**What the task asks:**
Tally the lines in the data below where the word "computer" appears, and give the tally alone.

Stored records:
=== Section Start ===

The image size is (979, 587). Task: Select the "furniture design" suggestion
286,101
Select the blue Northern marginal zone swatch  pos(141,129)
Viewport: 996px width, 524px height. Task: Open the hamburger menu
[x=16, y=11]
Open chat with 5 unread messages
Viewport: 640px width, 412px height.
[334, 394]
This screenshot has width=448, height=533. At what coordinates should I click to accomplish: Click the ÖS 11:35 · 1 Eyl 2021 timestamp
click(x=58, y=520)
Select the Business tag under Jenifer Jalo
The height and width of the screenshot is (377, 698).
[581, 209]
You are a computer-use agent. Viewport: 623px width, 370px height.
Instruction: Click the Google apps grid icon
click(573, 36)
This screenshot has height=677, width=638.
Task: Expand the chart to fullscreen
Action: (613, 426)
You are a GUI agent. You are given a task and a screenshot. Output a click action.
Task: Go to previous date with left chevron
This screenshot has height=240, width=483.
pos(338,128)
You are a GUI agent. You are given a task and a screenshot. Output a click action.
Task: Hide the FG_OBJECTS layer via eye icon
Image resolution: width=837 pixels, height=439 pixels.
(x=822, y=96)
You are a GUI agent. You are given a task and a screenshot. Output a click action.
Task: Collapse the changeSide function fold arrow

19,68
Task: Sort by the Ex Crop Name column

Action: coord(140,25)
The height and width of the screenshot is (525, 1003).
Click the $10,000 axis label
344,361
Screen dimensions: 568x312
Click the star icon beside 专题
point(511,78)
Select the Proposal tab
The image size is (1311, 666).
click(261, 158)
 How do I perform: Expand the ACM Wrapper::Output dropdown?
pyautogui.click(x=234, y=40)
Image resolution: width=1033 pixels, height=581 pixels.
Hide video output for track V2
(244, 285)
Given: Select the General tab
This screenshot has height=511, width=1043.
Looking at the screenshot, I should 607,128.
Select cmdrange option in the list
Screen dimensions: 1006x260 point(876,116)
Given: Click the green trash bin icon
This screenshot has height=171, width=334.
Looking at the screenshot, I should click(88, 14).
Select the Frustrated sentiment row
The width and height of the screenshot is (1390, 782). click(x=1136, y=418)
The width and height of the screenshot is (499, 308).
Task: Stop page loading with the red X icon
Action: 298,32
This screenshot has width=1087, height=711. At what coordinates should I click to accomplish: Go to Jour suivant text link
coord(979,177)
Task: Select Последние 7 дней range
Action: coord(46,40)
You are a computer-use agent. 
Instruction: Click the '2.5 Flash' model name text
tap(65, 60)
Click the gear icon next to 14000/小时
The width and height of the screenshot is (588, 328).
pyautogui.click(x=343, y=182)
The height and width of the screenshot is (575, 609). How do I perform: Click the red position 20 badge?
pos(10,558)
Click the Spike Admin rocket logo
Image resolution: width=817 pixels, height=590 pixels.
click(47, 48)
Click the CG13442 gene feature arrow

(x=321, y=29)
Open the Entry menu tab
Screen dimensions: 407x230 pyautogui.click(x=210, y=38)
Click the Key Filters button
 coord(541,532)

=== Section End ===

**Solution for this problem:**
2